ISBN:4783727317 単行本 大平 具彦 思潮社 1988/05 ¥3,990

[内容紹介]トリスタン・ツァラの主要な詩集10冊をダダ、シュルレアリスムを経て晩年に至るまでを納めた詩集。日本語で読めるツァラ詩集の中では現在最も網羅的である。

 ツァラは母語ルーマニア語ではなく作品のほぼ全てを第二言語のフランス語で残したという。それゆえ私には、翻訳で詩を読むことにまつわりつく不可知の思い、作品は私に開示されず日本語によって隔てられているという思いを感じざるを得ない。

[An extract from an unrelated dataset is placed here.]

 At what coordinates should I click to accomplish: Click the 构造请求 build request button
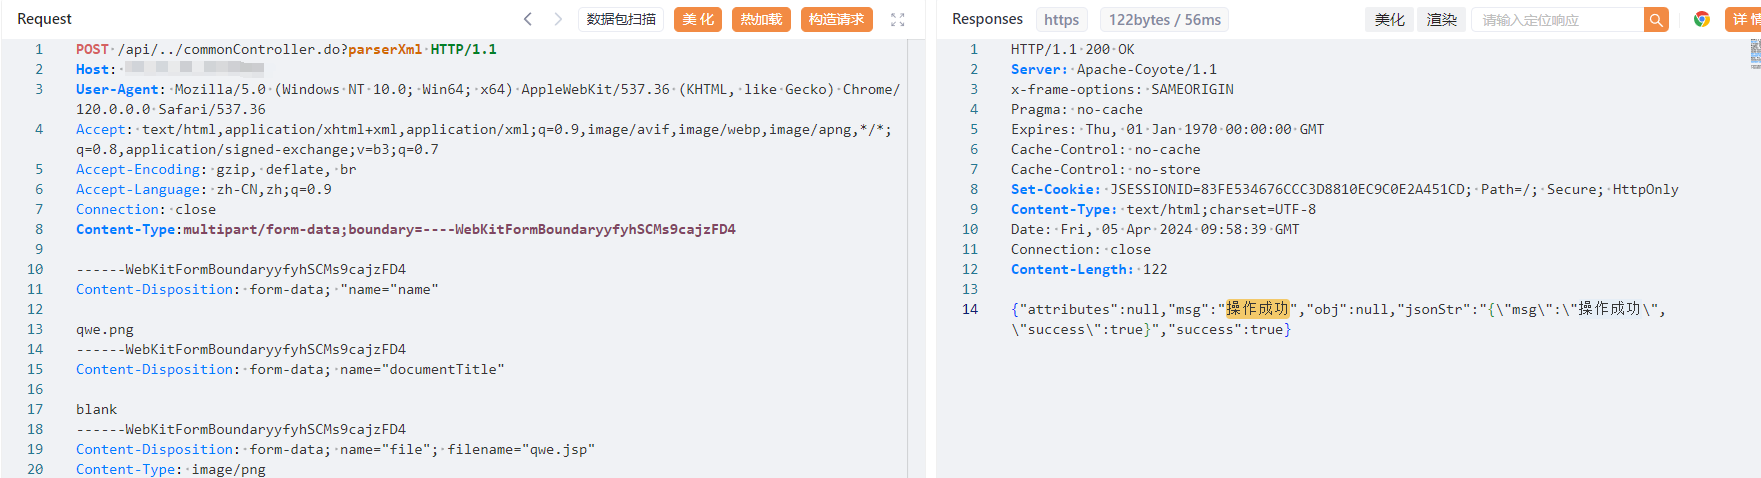click(x=836, y=20)
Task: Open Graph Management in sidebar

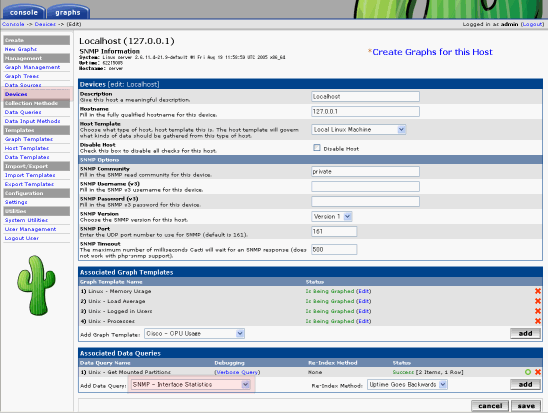Action: (33, 67)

ましてツァラはシンタックスを破壊する詩空間を形成した。大平氏によれば「異質」であるというツァラのフランス語をまさにそのように感じ取るためには「標準的」フランス語に熟達しなければ不可能だ。よしそれが作品へ向かう唯一の道ではないにせよ、詩があまりにも多くを、媒体とする言語に負うジャンルである以上私のもどかしさが無用のものとは思わない。

しかしツァラの詩は翻訳によって葬られる程に共約不可能ではな い。翻訳を通じてもなおその本質は消え去ることなく光り輝いている。そのような思い、それが断じて夢想ではないのだと私は抱く。

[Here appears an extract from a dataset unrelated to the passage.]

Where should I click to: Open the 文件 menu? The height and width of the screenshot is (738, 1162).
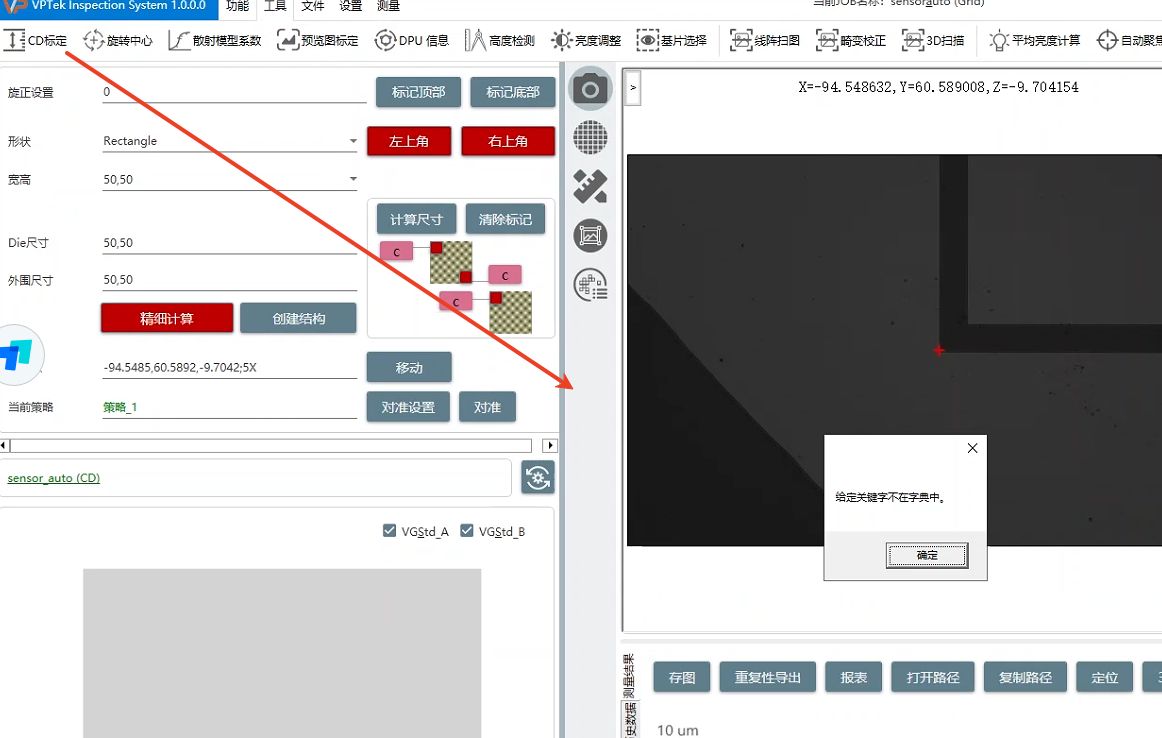coord(313,7)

 ツァラの一つの到達点をシュルレアリスム期の『近似的人間』に認めることは許されよう。どの作品もケイオティックな言葉の噴出のように現れる。そして字義通りには不可解な文しか産まぬ言葉の群れが、やがては分解不可能なあるイメージを読者に経験させるのである。ツァラの詩はいかなる語も文脈によって理解されるという文脈原理を適応することができない。語による構成原理のみが支配し、それゆえ語のもつ意味自身が彼の詩において姿を表す。文脈から寸断され、解放された語は詩人のリリックな声にあわせて諸々の色彩を発揮させながらそこに秩序を綾なしていく。原理に即した歌ではなく原理を形成する歌である。

 文としては無意味だが、それゆえに諸々の語の意味が単独に迫って来る。こうした詩を可能にしたのがダダだったのであろう。ダダイズムというひとつの芸術運動が芸術史においていかに位置付けられるべきかは私の問題ではない。文脈を消去せしめたダダ期の詩編、コラージュは、単なる無秩序というよりも語の潜在的な正体を白日の下に連れ出しているのではないのか。ツァラはダダを通ったからこそ語の意味を極めて先鋭な姿に、こういってよければ形相を剥き出しにできたのである。

 ツァラの言語的光彩は時に攻撃的でまた感傷的であり、暗い不安の影と灯を持っている。だが何よりもツァラの詩はいかなる原子の分割も拒むほど定まらぬ混沌でありながら、そうしたうねりから明晰なイメージ、あたかも一つの概念が幻視される、そうした経験を可能にする言語である。

そこには光り輝く言語の自律がある。言語は使い手を裏切り、その支配を断ち切る。言語は道具から存在者へ展開する。そうした束の間の幻影をツァラは作り出すのだと私は思っている。